*REQUIRED ACTION*.
For the word "button", state how many lines of the listing below contain it. Give the number and nothing more.

*INFORMATION*.
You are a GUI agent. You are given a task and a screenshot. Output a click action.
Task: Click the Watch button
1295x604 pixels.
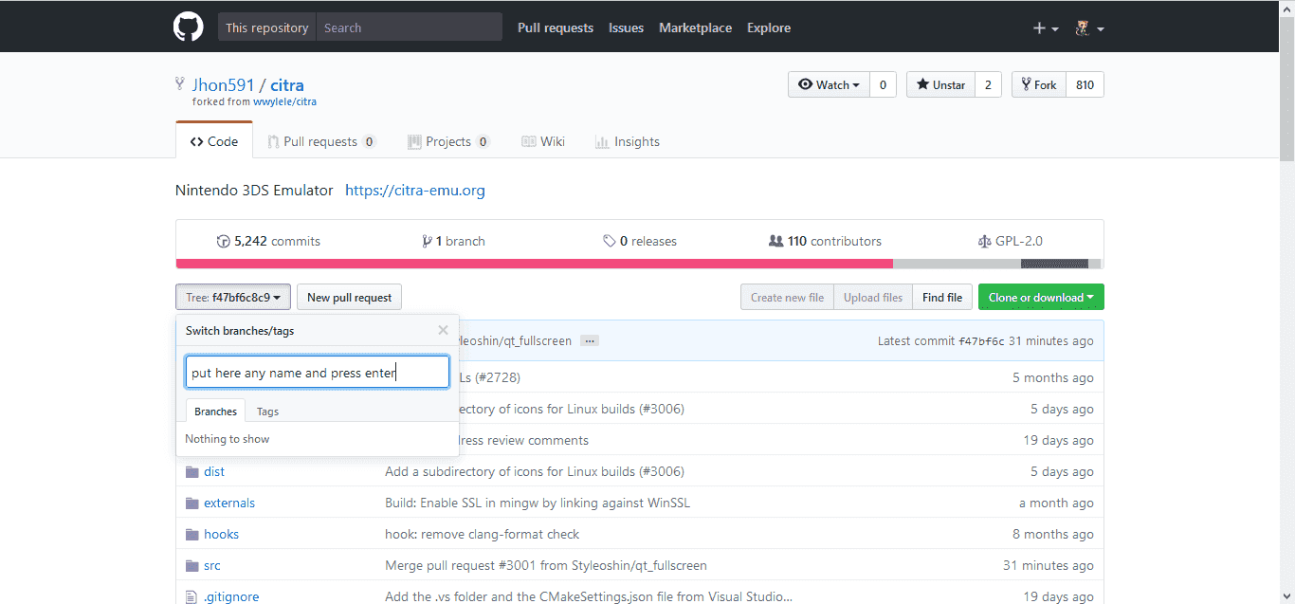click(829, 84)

--

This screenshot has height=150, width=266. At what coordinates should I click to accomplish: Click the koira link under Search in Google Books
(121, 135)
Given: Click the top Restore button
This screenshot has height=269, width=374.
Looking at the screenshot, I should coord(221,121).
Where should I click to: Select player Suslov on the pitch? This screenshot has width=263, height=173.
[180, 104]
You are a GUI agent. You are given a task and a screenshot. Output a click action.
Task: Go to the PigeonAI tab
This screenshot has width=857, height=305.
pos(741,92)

*SOLUTION TO THE EXERCISE*.
2